It’s a big day in Iraq. After seven and a half years of bloody combat in the streets, deserts and palm groves of Iraq, the end of “combat operations” was announced this week. On Wednesday Army Gen. Ray Odierno transferred U.S. military command to Army Lt. Gen. Lloyd Austin.

And you know what that means, right? Don’t you? Neither do we, and neither does anyone else. The “combat troops” are coming home, ostensibly forever. A mere 50,000 American troops will remain in the country until the end of 2011, CNN reported. Their mission will be to train, assist and advise the Iraqis.

It should be noted that the Iraqis, the ones in charge and in the most danger of being brutally murdered as traitors once the Americans leave, don’t want the troops to leave. They aren’t ready to fight their own battles, and 50,000 troops won’t help.

The real question is this: What constitutes a “combat” soldier? If, by some strange, inconceivable chance, one of the remaining soldiers is attacked and he fights back, is he not in combat? And when the rest of the soldiers go out looking for the attacker and his jihadist friends, is that “training?” We suspect the difference is academic to the soldiers left to wait out the arbitrary end of the war in Iraq while they engage in the futile task of rebuilding the Iraqi army they were charged with decimating less than a decade ago.

A miner problem

We don’t think anyone expected officials in Chile to announce they’d found 33 trapped miners alive. But some of the joy and relief was soon squashed by the realization that the men, trapped 2,200 feet below the surface for a month following a collapse of their escape route, were way, way out of the reach of rescuers.

We’re no psychologists, but the next bit of advice given to the families of the men, who just recently discovered their dads and husbands were alive and relatively well, seemed a little absurd. The families were asked not to tell the men that it would be at least two months and probably four until rescuers could reach them.

Is it just us, or does that seem like information the trapped men could use? Granted, it wouldn’t be the easiest pill to swallow, but these men are made of some tough stuff, right? And what if knowing their stay will be a long one helps them prepare mentally? They have decisions to make and things to consider that no one on the surface could possibly imagine. Having the facts might help. The other option is to lie to them, over and over, until rescuers finally reach them. Somehow that doesn’t seem fair.

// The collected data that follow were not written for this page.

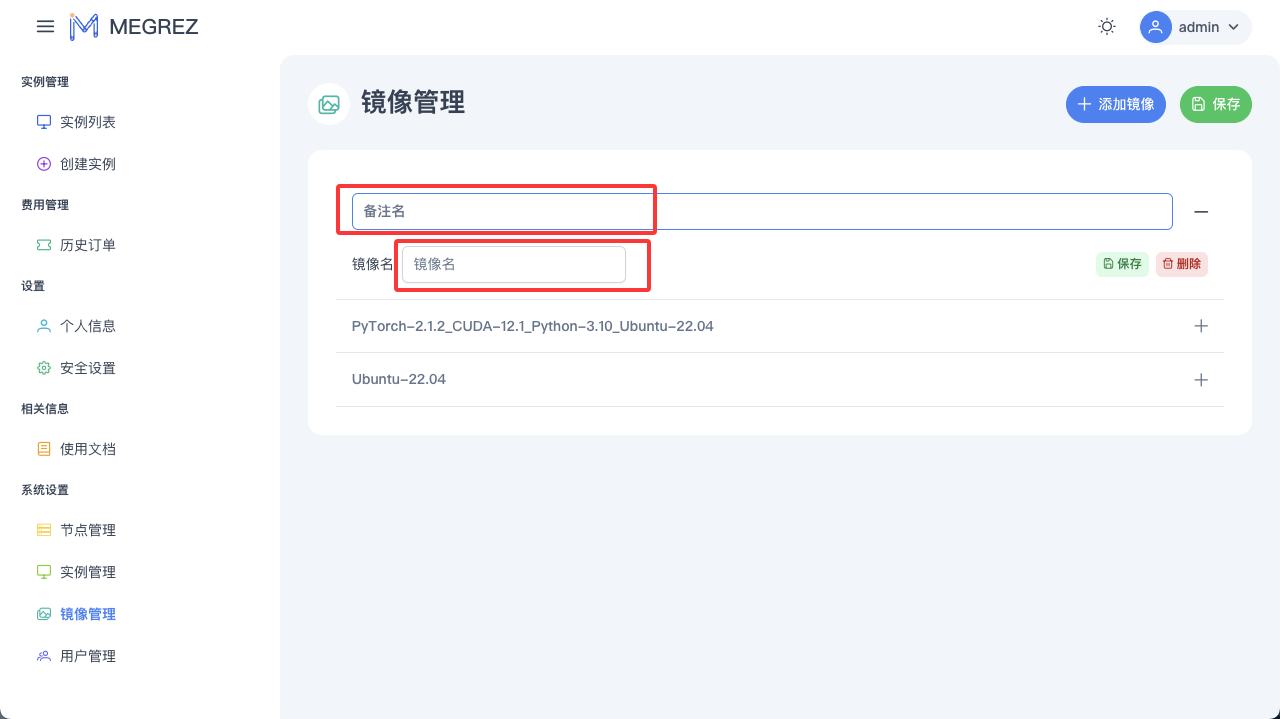Expand the Ubuntu-22.04 image entry
The image size is (1280, 719).
point(1201,379)
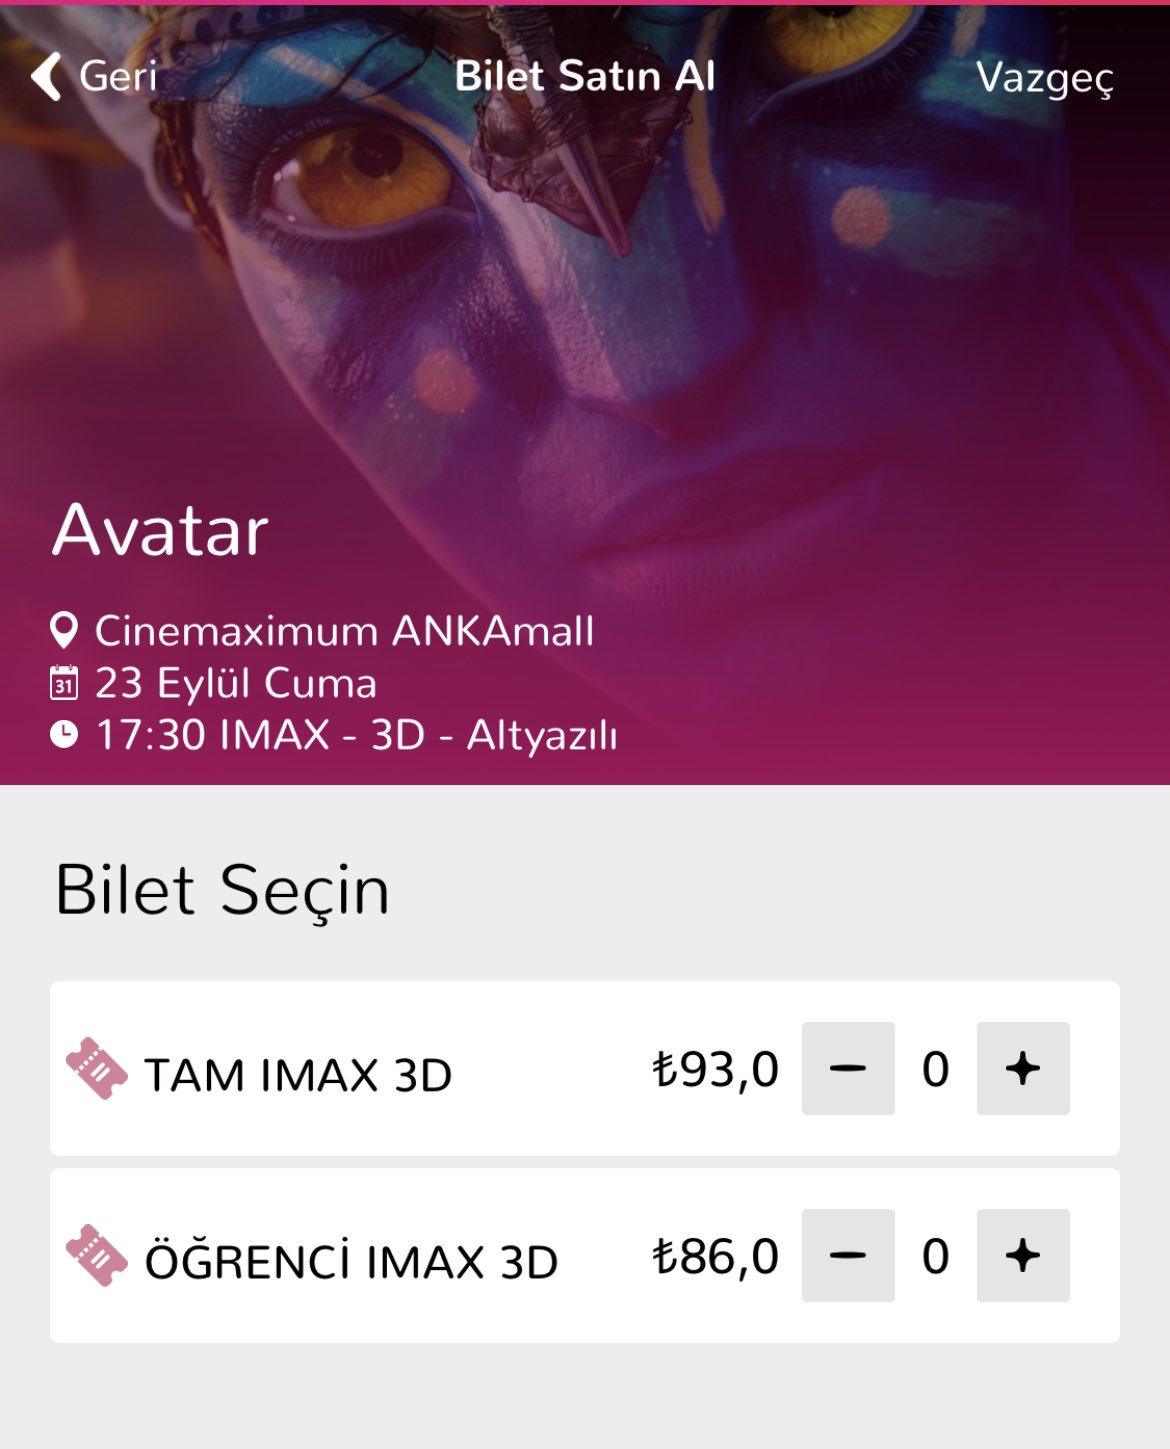This screenshot has height=1449, width=1170.
Task: Tap the calendar date icon
Action: point(64,683)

Poop in the coop There are so many things wrong with Wright County Egg facilities that picking out one seems a little silly. FDA inspectors found salmonella in nearly every conceivable place on the farm: in walkways, in chicken feed, on eggs and in the water used to wash the eggs. No, really. There were also maggots and flies, dead and living, “too numerous to count.” It’s a lot to take in.

But one detail struck us as, well, monumental: eight-foot-high piles of manure. The poop was stacked so high and in so many places that doors to the chicken houses could not be closed, allowing all sorts of critters access to our nation’s egg supply. Even the chickens had to walk through the mess to get to their egg-laying area.

Hillandale Farms, one of those under scrutiny, said it has already fixed most of the problems and is looking forward to returning to the egg-shipping business. Good for them, but we find it hard to believe they’ve truly removed 8-foot-deep piles of chicken poop in a way that wouldn’t cripple its ability to produce eggs. Trust whoever you want, but we’re going to substitute home fries for the breakfast omelet for a while.